In “The Festival of Insignificance,” his flimsy new novella about a group of friends in Paris, Mr. Kundera — who has been living in France, “his second homeland,” since 1975 — returns to many of these same themes. But instead of a profound meditation on political and psychological freedom, he has produced an extremely slight musing on people’s proclivities for pranks, lies and perverse choices — like a waiter pretending to be from Pakistan and babbling in his own made-up language; a man pretending to have cancer when he is perfectly healthy (in a section titled “The Secret Charm of a Grave Illness”); and women taking up with a boring man precisely because he is boring and makes such banal conversation.Photo
In fact, this novella (which was written in French) not only takes place in Paris but also reflects a Parisian salonlike fascination with tongue-in-cheek amusements and poses — as opposed to the Central European outlook evinced by the author’s early books. Those works were concerned not with the intellectual games of jaded Western sophisticates but with the struggles of a small country and ordinary people to hold onto a sense of independence in the face of tyranny.
Jokes in Mr. Kundera’s early books signified an unwillingness to cave to officialdom and ideological certainty. Jokes in “Festival” are not about defiance, and they’re not about an innocent joy in the magic of play. Rather, they fall into the category of nihilistic hoaxes or the tired efforts of would-be artists to amuse themselves.

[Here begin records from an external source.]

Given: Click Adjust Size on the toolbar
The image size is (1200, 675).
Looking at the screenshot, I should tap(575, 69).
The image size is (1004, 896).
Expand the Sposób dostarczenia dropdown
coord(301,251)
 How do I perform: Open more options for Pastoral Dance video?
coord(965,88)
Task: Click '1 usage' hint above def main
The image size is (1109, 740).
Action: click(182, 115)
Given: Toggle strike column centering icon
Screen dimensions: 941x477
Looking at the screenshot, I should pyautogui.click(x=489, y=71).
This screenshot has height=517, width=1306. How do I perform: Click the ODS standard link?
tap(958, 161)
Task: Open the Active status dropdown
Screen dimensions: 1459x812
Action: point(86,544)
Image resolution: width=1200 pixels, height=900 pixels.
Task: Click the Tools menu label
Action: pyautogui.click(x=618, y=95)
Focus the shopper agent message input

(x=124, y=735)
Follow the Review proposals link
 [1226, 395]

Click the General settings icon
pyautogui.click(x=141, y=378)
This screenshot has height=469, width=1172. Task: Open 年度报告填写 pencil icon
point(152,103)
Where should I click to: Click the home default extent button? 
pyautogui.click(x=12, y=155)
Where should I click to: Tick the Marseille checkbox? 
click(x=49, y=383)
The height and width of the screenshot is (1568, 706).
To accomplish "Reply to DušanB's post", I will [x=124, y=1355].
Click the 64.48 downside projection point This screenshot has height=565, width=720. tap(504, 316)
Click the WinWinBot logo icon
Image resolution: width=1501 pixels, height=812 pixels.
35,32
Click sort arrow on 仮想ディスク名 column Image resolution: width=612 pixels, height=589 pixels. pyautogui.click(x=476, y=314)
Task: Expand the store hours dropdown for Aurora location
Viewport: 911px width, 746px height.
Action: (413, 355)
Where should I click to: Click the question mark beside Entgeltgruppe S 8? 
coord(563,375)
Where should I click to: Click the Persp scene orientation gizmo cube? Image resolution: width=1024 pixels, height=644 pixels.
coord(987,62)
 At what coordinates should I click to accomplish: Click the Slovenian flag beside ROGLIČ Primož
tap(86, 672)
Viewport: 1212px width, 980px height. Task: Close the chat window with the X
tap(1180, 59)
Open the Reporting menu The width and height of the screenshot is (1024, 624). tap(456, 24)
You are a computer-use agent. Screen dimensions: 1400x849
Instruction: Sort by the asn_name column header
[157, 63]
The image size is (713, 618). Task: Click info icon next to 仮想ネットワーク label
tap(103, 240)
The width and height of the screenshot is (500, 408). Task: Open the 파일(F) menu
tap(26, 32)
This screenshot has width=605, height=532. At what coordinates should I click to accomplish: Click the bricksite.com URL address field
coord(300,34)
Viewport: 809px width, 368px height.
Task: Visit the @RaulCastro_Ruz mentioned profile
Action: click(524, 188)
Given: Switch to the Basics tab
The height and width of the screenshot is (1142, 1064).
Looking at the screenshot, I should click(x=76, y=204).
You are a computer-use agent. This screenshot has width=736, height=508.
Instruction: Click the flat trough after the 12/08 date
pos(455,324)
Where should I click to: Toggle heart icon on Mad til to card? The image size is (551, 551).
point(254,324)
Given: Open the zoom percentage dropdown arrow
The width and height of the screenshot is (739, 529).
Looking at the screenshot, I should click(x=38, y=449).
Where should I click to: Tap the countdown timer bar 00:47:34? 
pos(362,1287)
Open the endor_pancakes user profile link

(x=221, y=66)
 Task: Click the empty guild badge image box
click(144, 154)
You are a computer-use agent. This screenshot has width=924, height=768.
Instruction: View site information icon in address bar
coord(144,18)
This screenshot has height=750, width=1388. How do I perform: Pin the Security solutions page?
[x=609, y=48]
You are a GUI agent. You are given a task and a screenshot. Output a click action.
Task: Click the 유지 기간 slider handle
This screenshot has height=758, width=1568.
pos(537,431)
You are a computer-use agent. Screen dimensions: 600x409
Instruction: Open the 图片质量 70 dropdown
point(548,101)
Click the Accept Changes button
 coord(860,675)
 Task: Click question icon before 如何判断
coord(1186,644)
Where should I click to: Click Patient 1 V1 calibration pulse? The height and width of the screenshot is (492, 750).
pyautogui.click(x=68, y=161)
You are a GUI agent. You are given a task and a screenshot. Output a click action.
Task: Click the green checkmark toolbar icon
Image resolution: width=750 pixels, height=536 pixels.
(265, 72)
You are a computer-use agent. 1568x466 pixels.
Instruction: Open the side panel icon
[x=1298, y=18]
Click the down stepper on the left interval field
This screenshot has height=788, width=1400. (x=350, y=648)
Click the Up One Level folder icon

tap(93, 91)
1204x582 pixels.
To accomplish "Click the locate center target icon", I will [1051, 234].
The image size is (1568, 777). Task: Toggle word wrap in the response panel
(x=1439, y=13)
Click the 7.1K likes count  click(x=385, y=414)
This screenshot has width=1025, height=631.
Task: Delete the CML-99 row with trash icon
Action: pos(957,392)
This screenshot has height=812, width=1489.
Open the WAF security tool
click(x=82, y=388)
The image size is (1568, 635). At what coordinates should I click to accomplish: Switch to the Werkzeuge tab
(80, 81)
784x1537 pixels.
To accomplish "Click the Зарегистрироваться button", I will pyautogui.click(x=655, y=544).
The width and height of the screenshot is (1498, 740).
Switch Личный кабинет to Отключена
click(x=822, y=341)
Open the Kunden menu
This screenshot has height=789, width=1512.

“We’ve known for a long time that it was no longer possible to overturn this world, nor reshape it, nor head off its dangerous headlong rush,” says one character to the pretend-Pakistani waiter. “There’s been only one possible resistance: to not take it seriously. But I think our jokes have lost their power. You force yourself to speak Pakistani to cheer yourself up. In vain. All you get out of it is weariness and boredom.”
There are occasional strained efforts to inject “The Festival of Insignificance” with some significance. There is a story Stalin reportedly told about seeing 24 partridges in a tree, using the 12 rounds he had in his gun to shoot half of them, then going back home, many kilometers away, to fetch 12 more rounds and finding the remaining birds still in the tree waiting to be killed — an anecdote recounted in actual biographies of that Soviet dictator.
There are Pirandello-like asides by the narrator, who may or may not be a stand-in for Mr. Kundera. And there are some unconvincing accounts about two characters’ relationships with their mothers, which seem meant to recall the relationship between the narrator and his mother in Camus’s novel “The Stranger.”
None of these references lift this book or imbue it with added meaning. Just as one character’s penchant for navel gazing — surveying the midsections of young women walking the Paris streets and parks, while making portentous philosophical remarks — reads like a coy, obvious joke about narcissism, so does this novella’s title, “The Festival of Insignificance,” read like a knowing, pre-emptive joke about its own superficiality.
THE FESTIVAL OF INSIGNIFICANCE
By Milan Kundera
Translated by Linda Asher.
115 pages. Harper/HarperCollins. $23.99.